> **READING TEXT**:
========

The complete guide to construction RFIs
If you searched "RFI template construction" or "construction RFI sample", you're almost certainly looking for two things at once: the format to use, and a sense of how the RFI process actually works on a real job. This guide covers both. The free Excel template above is the format. The sections below explain when to issue an RFI, what to include, how to track them, and how to write ones that get fast responses instead of sitting in the architect's queue for three weeks.
What is an RFI in construction?
An RFI stands for Request for Information — the formal mechanism contractors use to get design or scope clarification from the architect, engineer, or owner in writing. It's not a complaint, not a change order, and not a submittal. It's a question with a paper trail.
You issue an RFI whenever the drawings or specs don't tell you something you need to know to build the work correctly. The question goes to the design team. The response comes back in writing and becomes part of the contract record. If the response changes the scope (adds work, costs money, or extends the schedule), the next step is a Change Order Request (COR) and ultimately a Change Order (CO). If the response is "build per the documents", you build per the documents and the file is closed.

========

> **Item-finding records**:

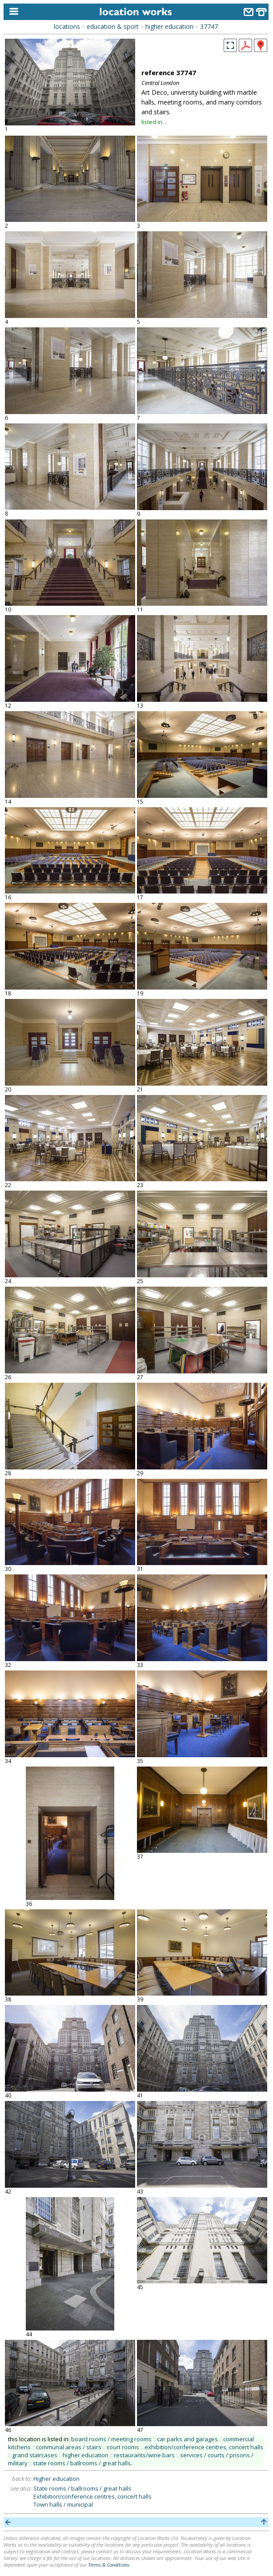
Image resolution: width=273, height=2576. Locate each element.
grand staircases (34, 2455)
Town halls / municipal (63, 2504)
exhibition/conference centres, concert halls (204, 2447)
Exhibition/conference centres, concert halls (92, 2496)
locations (67, 26)
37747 (209, 26)
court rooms (123, 2447)
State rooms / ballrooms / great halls (82, 2488)
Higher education (56, 2479)
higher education (169, 26)
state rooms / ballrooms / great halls (82, 2463)
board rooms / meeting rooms (111, 2439)
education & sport (113, 26)
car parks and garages (187, 2439)
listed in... (153, 122)
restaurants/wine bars (144, 2455)
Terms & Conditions (108, 2564)
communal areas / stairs (68, 2447)
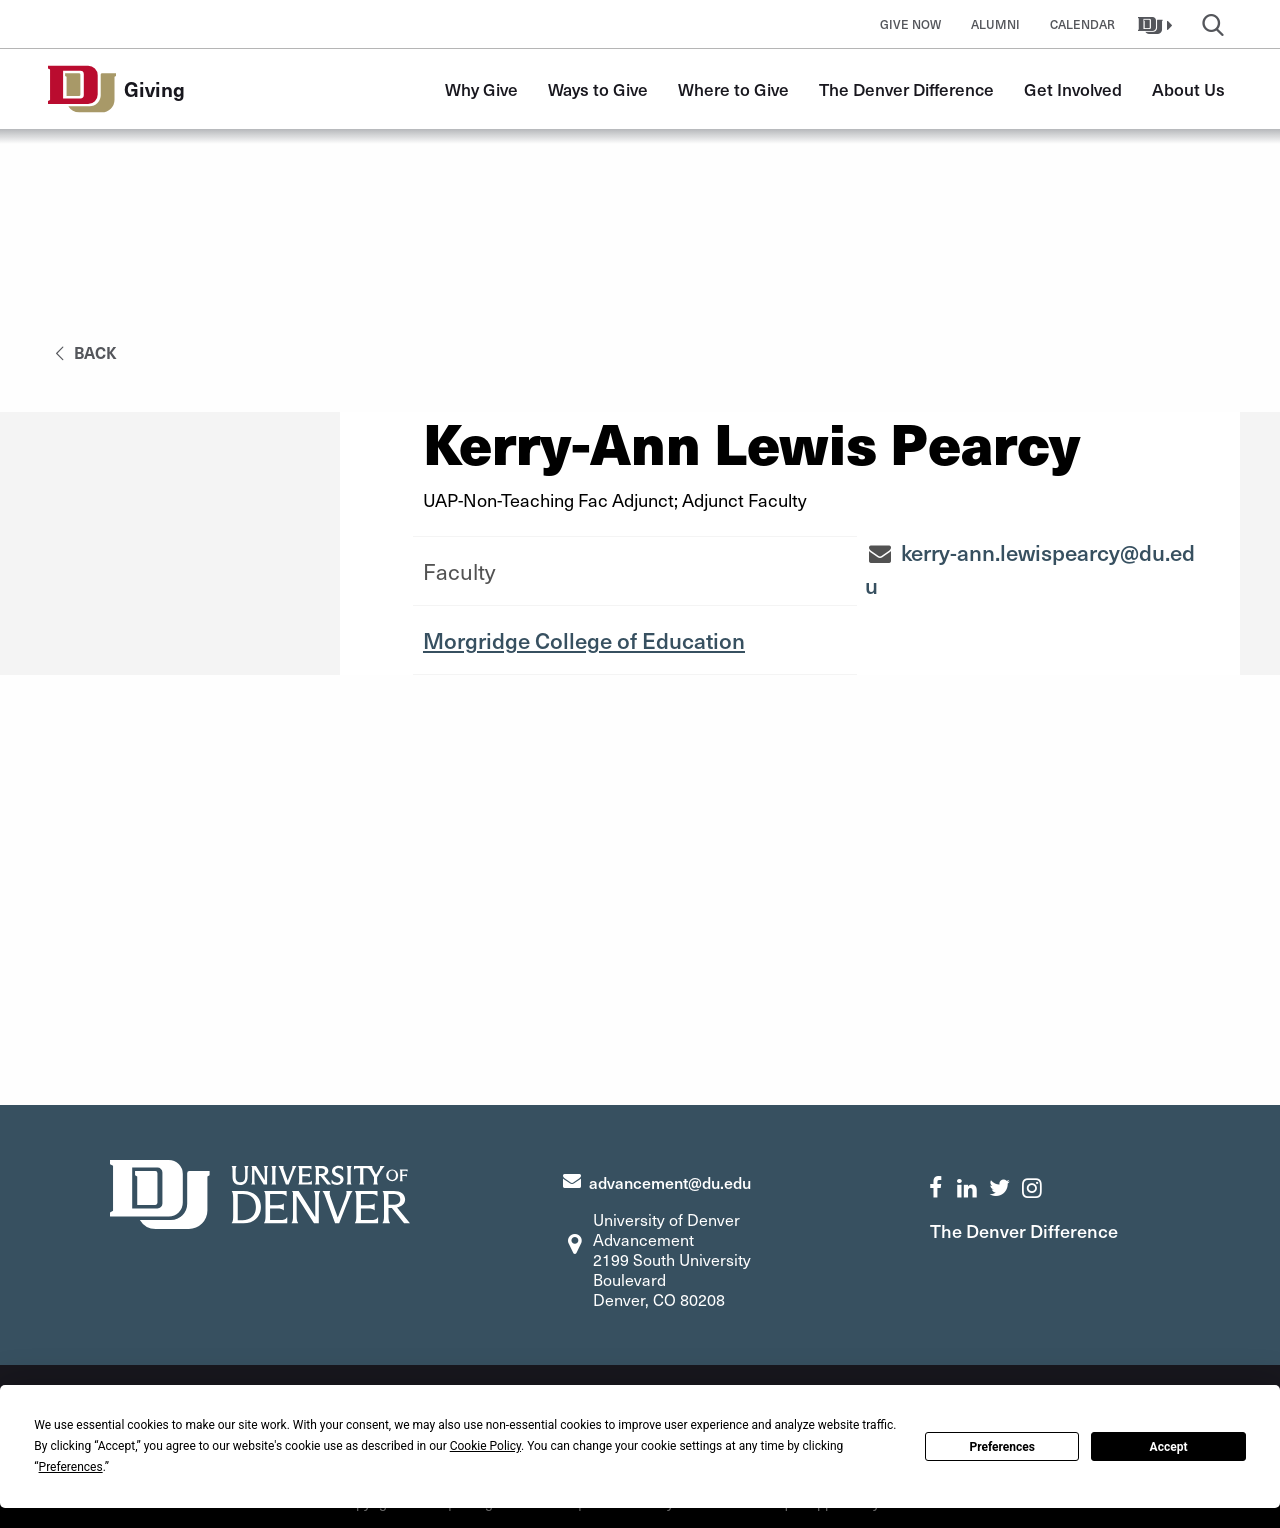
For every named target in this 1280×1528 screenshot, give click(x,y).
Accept (1169, 1447)
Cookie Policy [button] (485, 1446)
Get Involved (1073, 89)
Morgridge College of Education (584, 640)
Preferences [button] (71, 1467)
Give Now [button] (910, 24)
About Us (1188, 89)
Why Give (481, 89)
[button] (1157, 24)
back (82, 352)
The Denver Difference (906, 89)
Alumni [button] (995, 24)
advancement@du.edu (670, 1182)
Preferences (1002, 1447)
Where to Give (733, 89)
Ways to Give (598, 89)
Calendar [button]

========

> **TO BE DONE**:
a. Based on the guide to construction RFIs, decide whether each statement agrees with it, answering yes or no and quoting the words that settle it: (i) An RFI is a type of change order. (ii) The design team's response to an RFI becomes part of the contract record. (iii) When the response is "build per the documents", the contractor's next step is a Change Order Request.
b. Carry on the guide to construction RFIs from its final sentence.

> **RESULTS OF THE EXERCISE**:
a.
(i) No: "It's not a complaint, not a change order, and not a submittal."
(ii) Yes: "The response comes back in writing and becomes part of the contract record."
(iii) No: "If the response is "build per the documents", you build per the documents and the file is closed."

b.
RFIs are one of the most important documents on a construction project — but only when used correctly. Used well, they protect the contractor from doing wrong work and give the architect a chance to clarify intent before money is spent on rework. Used badly, they pile up unanswered, drift into change-order disputes, and slow the job down. The difference is almost entirely about how you write them and how you track them.
When should you issue an RFI?
The right time to issue an RFI is as early as possible — before the work is built, before materials are ordered, before the schedule slips. The wrong time is "after we already built it the wrong way and now we need to figure out who pays for the rework." Issue an RFI when:
- The drawings conflict. Architectural shows one ceiling height; mechanical drawings show ductwork that won't fit. Issue an RFI before building either way.
- The specification is missing or ambiguous. Specifications call for "Type X drywall" but don't say which manufacturer or fire rating. Issue an RFI.
- A detail is missing. The drawings show a wall section but the connection detail at the floor is not shown. Issue an RFI.
- You discover an unforeseen condition. You open up a slab and find existing utilities not on the as-builts. Issue an RFI.
- A submittal comes back with conflicting comments. The structural engineer wants one thing; the architect wants another. RFI.
- An owner-directed verbal change. The owner says "while you're at it, move that door three feet." Issue an RFI to formalize before doing the work.
Don't issue RFIs for things that are clearly in the documents — read carefully first. Don't issue RFIs as a substitute for design coordination (that's the architect's job, not yours, but pestering them with questions answered on Sheet A-203 hurts your credibility). Don't issue RFIs as a backdoor change-order claim — frame the question neutrally and let the response drive the COR.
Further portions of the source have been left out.